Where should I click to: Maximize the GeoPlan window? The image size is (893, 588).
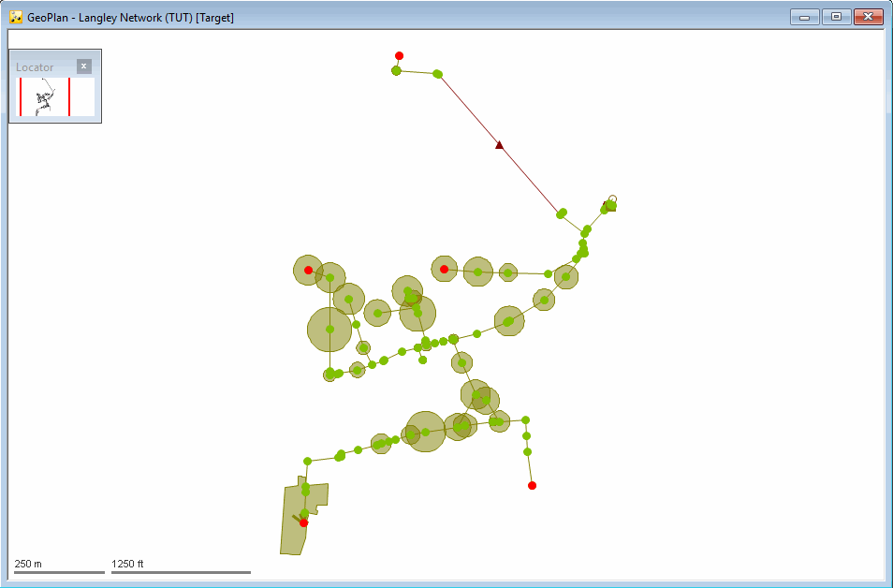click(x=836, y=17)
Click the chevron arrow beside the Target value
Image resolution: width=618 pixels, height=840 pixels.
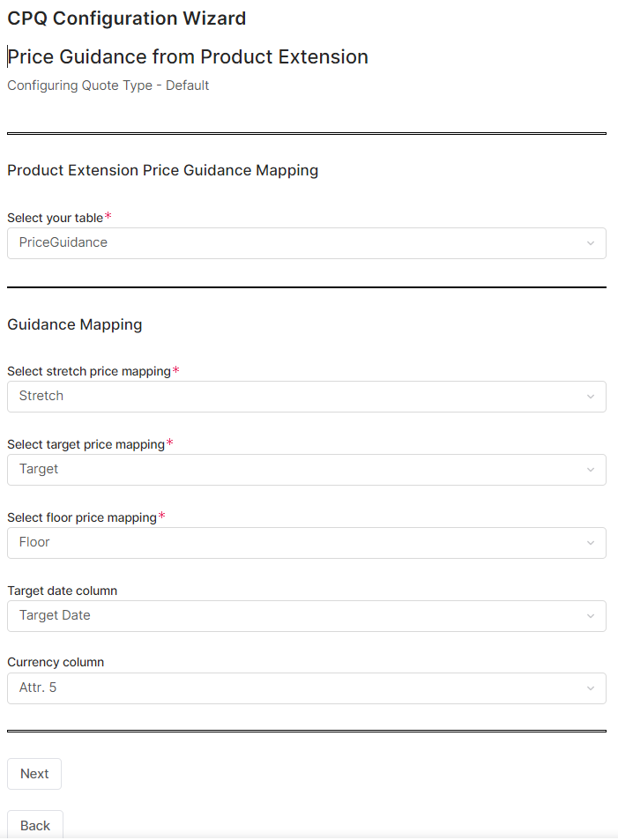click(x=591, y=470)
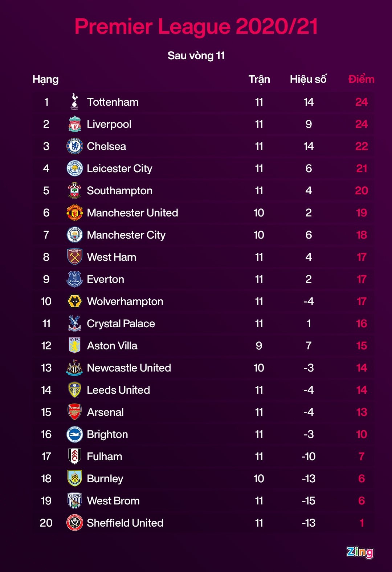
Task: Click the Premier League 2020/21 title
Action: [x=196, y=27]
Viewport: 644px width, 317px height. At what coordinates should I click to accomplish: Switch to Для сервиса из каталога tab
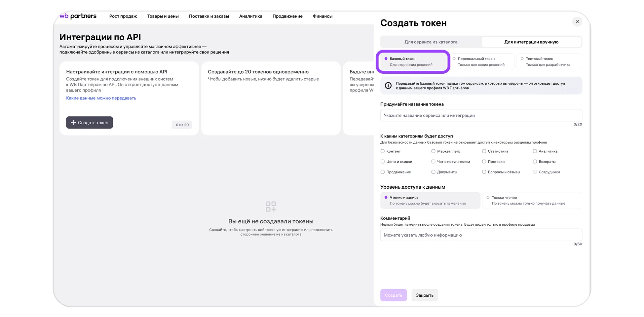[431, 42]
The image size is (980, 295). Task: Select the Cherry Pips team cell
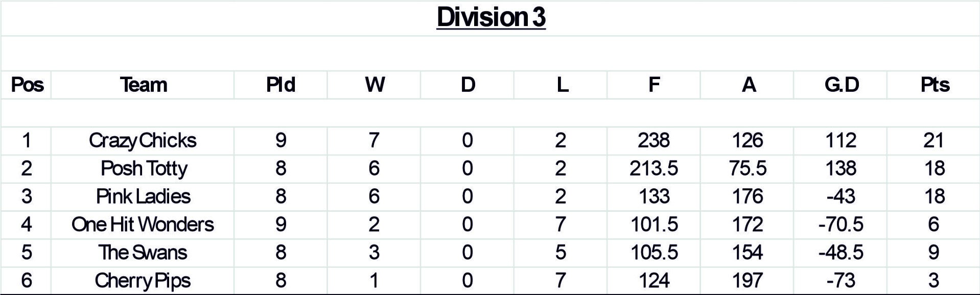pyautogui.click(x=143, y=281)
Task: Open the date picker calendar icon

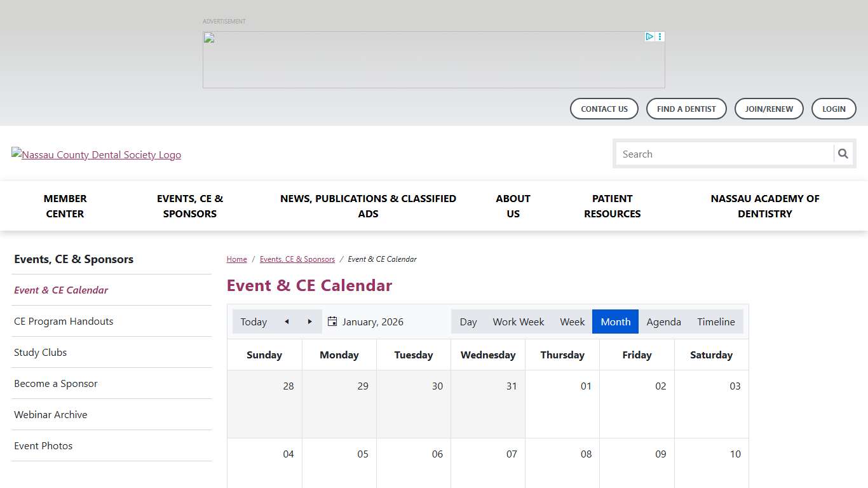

----------

» What you are asked to do: Since the pictures are not wanted, transcribe the rest of the listing above exactly.

» Reply to the task:
Where should I click to: Maximize the GeoPlan window? The image size is (893, 588).
click(x=836, y=17)
Click the chevron arrow beside the Target value
Image resolution: width=618 pixels, height=840 pixels.
click(x=591, y=470)
Task: Click the Premier League 2020/21 title
Action: [x=196, y=27]
Viewport: 644px width, 317px height. At what coordinates should I click to accomplish: Switch to Для сервиса из каталога tab
[431, 42]
The image size is (980, 295). Task: Select the Cherry Pips team cell
pyautogui.click(x=143, y=281)
Task: Open the date picker calendar icon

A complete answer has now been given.